Task instructions
In your answer, repeat each line of the data exactly.

Entries provided
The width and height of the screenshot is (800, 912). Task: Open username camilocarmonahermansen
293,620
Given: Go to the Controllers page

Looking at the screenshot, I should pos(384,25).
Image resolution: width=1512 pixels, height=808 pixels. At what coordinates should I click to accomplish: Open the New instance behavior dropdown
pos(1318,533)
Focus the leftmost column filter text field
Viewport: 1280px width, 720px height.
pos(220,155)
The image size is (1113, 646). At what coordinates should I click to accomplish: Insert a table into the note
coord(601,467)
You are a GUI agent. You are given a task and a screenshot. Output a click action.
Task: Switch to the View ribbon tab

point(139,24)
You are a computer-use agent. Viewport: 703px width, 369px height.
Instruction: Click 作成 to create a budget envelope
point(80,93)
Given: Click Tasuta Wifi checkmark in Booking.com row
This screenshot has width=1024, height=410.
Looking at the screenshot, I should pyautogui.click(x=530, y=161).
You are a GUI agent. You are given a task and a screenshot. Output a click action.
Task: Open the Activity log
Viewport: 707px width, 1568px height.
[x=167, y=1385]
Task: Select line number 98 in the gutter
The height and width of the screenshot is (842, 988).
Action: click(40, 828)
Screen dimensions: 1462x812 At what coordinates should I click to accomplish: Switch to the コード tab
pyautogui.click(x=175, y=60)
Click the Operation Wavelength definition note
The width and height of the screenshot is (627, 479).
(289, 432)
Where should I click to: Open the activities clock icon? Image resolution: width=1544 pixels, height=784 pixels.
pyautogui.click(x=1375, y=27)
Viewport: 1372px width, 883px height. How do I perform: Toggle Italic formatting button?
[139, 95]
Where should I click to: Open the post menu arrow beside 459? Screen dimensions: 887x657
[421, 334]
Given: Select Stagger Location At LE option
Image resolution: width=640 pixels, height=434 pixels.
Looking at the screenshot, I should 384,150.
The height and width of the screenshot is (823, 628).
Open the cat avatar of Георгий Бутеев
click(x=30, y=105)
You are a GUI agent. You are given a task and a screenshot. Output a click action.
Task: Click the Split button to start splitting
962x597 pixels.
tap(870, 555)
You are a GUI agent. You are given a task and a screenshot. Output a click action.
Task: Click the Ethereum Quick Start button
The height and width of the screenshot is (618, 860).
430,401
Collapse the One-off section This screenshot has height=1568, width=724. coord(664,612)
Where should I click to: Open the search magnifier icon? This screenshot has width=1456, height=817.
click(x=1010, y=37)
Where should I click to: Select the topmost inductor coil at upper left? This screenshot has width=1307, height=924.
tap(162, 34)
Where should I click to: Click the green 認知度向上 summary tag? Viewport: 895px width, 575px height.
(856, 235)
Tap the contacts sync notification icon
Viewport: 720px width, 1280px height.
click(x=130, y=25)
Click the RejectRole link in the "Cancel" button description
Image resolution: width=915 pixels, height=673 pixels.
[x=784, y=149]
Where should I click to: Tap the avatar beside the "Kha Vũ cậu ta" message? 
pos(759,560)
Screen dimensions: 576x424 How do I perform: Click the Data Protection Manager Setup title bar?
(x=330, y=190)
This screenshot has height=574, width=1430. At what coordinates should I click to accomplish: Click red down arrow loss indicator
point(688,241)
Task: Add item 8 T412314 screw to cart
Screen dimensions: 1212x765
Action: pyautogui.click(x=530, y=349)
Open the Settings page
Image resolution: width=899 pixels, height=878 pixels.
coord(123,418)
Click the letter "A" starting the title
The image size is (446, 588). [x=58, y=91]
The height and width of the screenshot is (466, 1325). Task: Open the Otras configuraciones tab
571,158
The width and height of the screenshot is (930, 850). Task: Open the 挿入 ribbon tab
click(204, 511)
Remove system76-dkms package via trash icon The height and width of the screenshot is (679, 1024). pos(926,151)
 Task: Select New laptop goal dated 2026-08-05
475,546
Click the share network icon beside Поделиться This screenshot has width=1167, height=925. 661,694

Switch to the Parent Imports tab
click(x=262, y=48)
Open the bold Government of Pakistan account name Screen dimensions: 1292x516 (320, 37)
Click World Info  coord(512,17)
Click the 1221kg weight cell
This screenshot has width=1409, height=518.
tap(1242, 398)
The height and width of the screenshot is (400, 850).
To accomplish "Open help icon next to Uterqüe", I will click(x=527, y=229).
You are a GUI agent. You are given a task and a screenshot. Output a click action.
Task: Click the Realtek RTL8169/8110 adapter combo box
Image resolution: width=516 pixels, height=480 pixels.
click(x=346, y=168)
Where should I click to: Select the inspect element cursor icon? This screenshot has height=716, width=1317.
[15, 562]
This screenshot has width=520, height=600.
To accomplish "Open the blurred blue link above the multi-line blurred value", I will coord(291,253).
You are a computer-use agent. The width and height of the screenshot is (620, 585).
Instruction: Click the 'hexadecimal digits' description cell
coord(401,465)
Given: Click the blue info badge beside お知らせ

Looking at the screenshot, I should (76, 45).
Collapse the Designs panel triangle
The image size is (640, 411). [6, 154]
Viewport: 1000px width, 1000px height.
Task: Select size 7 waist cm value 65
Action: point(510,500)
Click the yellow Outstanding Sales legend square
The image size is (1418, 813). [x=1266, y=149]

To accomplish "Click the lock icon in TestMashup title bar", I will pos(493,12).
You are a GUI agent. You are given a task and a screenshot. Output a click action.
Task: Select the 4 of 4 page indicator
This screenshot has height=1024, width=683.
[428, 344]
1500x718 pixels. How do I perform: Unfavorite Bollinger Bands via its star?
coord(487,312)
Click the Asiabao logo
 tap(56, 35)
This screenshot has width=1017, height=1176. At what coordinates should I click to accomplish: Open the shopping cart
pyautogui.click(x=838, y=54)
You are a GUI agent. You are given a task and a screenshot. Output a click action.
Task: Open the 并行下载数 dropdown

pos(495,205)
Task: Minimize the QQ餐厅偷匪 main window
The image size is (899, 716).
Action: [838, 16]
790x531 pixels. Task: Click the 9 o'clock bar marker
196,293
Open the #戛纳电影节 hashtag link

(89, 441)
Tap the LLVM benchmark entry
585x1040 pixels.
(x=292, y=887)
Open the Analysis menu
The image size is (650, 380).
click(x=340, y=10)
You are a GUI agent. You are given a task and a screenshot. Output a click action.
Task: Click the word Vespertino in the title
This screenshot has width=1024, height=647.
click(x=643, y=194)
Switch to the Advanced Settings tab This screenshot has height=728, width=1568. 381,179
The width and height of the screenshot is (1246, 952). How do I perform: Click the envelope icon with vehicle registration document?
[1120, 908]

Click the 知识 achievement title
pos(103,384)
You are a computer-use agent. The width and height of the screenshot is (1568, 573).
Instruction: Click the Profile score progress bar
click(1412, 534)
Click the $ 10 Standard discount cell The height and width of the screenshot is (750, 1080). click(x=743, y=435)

Solution for this task
The width and height of the screenshot is (800, 912). Task: Open username camilocarmonahermansen
293,620
Given: Go to the Controllers page

Looking at the screenshot, I should pos(384,25).
Image resolution: width=1512 pixels, height=808 pixels. At what coordinates should I click to accomplish: Open the New instance behavior dropdown
pos(1318,533)
Focus the leftmost column filter text field
Viewport: 1280px width, 720px height.
pos(220,155)
The image size is (1113, 646). At what coordinates should I click to accomplish: Insert a table into the note
coord(601,467)
You are a GUI agent. You are given a task and a screenshot. Output a click action.
Task: Switch to the View ribbon tab

point(139,24)
You are a computer-use agent. Viewport: 703px width, 369px height.
Instruction: Click 作成 to create a budget envelope
point(80,93)
Given: Click Tasuta Wifi checkmark in Booking.com row
This screenshot has width=1024, height=410.
Looking at the screenshot, I should pyautogui.click(x=530, y=161).
You are a GUI agent. You are given a task and a screenshot. Output a click action.
Task: Open the Activity log
Viewport: 707px width, 1568px height.
[x=167, y=1385]
Task: Select line number 98 in the gutter
The height and width of the screenshot is (842, 988).
Action: click(40, 828)
Screen dimensions: 1462x812 At what coordinates should I click to accomplish: Switch to the コード tab
pyautogui.click(x=175, y=60)
Click the Operation Wavelength definition note
The width and height of the screenshot is (627, 479).
(289, 432)
Where should I click to: Open the activities clock icon? Image resolution: width=1544 pixels, height=784 pixels.
pyautogui.click(x=1375, y=27)
Viewport: 1372px width, 883px height. How do I perform: Toggle Italic formatting button?
[139, 95]
Where should I click to: Open the post menu arrow beside 459? Screen dimensions: 887x657
[421, 334]
Given: Select Stagger Location At LE option
Image resolution: width=640 pixels, height=434 pixels.
Looking at the screenshot, I should 384,150.
The height and width of the screenshot is (823, 628).
Open the cat avatar of Георгий Бутеев
click(x=30, y=105)
You are a GUI agent. You are given a task and a screenshot. Output a click action.
Task: Click the Split button to start splitting
962x597 pixels.
tap(870, 555)
You are a GUI agent. You are given a task and a screenshot. Output a click action.
Task: Click the Ethereum Quick Start button
The height and width of the screenshot is (618, 860).
430,401
Collapse the One-off section This screenshot has height=1568, width=724. coord(664,612)
Where should I click to: Open the search magnifier icon? This screenshot has width=1456, height=817.
click(x=1010, y=37)
Where should I click to: Select the topmost inductor coil at upper left? This screenshot has width=1307, height=924.
tap(162, 34)
Where should I click to: Click the green 認知度向上 summary tag? Viewport: 895px width, 575px height.
(856, 235)
Tap the contacts sync notification icon
Viewport: 720px width, 1280px height.
click(x=130, y=25)
Click the RejectRole link in the "Cancel" button description
Image resolution: width=915 pixels, height=673 pixels.
[x=784, y=149]
Where should I click to: Tap the avatar beside the "Kha Vũ cậu ta" message? 
pos(759,560)
Screen dimensions: 576x424 How do I perform: Click the Data Protection Manager Setup title bar?
(x=330, y=190)
This screenshot has height=574, width=1430. At what coordinates should I click to accomplish: Click red down arrow loss indicator
point(688,241)
Task: Add item 8 T412314 screw to cart
Screen dimensions: 1212x765
Action: pyautogui.click(x=530, y=349)
Open the Settings page
Image resolution: width=899 pixels, height=878 pixels.
coord(123,418)
Click the letter "A" starting the title
The image size is (446, 588). [x=58, y=91]
The height and width of the screenshot is (466, 1325). Task: Open the Otras configuraciones tab
571,158
The width and height of the screenshot is (930, 850). Task: Open the 挿入 ribbon tab
click(204, 511)
Remove system76-dkms package via trash icon The height and width of the screenshot is (679, 1024). pos(926,151)
 Task: Select New laptop goal dated 2026-08-05
475,546
Click the share network icon beside Поделиться This screenshot has width=1167, height=925. 661,694

Switch to the Parent Imports tab
click(x=262, y=48)
Open the bold Government of Pakistan account name Screen dimensions: 1292x516 (320, 37)
Click World Info  coord(512,17)
Click the 1221kg weight cell
This screenshot has width=1409, height=518.
tap(1242, 398)
The height and width of the screenshot is (400, 850).
To accomplish "Open help icon next to Uterqüe", I will click(x=527, y=229).
You are a GUI agent. You are given a task and a screenshot. Output a click action.
Task: Click the Realtek RTL8169/8110 adapter combo box
Image resolution: width=516 pixels, height=480 pixels.
click(x=346, y=168)
Where should I click to: Select the inspect element cursor icon? This screenshot has height=716, width=1317.
[15, 562]
This screenshot has width=520, height=600.
To accomplish "Open the blurred blue link above the multi-line blurred value", I will coord(291,253).
You are a computer-use agent. The width and height of the screenshot is (620, 585).
Instruction: Click the 'hexadecimal digits' description cell
coord(401,465)
Given: Click the blue info badge beside お知らせ

Looking at the screenshot, I should (76, 45).
Collapse the Designs panel triangle
The image size is (640, 411). [6, 154]
Viewport: 1000px width, 1000px height.
Task: Select size 7 waist cm value 65
Action: point(510,500)
Click the yellow Outstanding Sales legend square
The image size is (1418, 813). [x=1266, y=149]

To accomplish "Click the lock icon in TestMashup title bar", I will pos(493,12).
You are a GUI agent. You are given a task and a screenshot. Output a click action.
Task: Select the 4 of 4 page indicator
This screenshot has height=1024, width=683.
[428, 344]
1500x718 pixels. How do I perform: Unfavorite Bollinger Bands via its star?
coord(487,312)
Click the Asiabao logo
 tap(56, 35)
This screenshot has width=1017, height=1176. At what coordinates should I click to accomplish: Open the shopping cart
pyautogui.click(x=838, y=54)
You are a GUI agent. You are given a task and a screenshot. Output a click action.
Task: Open the 并行下载数 dropdown

pos(495,205)
Task: Minimize the QQ餐厅偷匪 main window
The image size is (899, 716).
Action: [838, 16]
790x531 pixels. Task: Click the 9 o'clock bar marker
196,293
Open the #戛纳电影节 hashtag link

(89, 441)
Tap the LLVM benchmark entry
585x1040 pixels.
(x=292, y=887)
Open the Analysis menu
The image size is (650, 380).
click(x=340, y=10)
You are a GUI agent. You are given a task and a screenshot. Output a click action.
Task: Click the word Vespertino in the title
This screenshot has width=1024, height=647.
click(x=643, y=194)
Switch to the Advanced Settings tab This screenshot has height=728, width=1568. 381,179
The width and height of the screenshot is (1246, 952). How do I perform: Click the envelope icon with vehicle registration document?
[1120, 908]

Click the 知识 achievement title
pos(103,384)
You are a computer-use agent. The width and height of the screenshot is (1568, 573).
Instruction: Click the Profile score progress bar
click(1412, 534)
Click the $ 10 Standard discount cell The height and width of the screenshot is (750, 1080). click(x=743, y=435)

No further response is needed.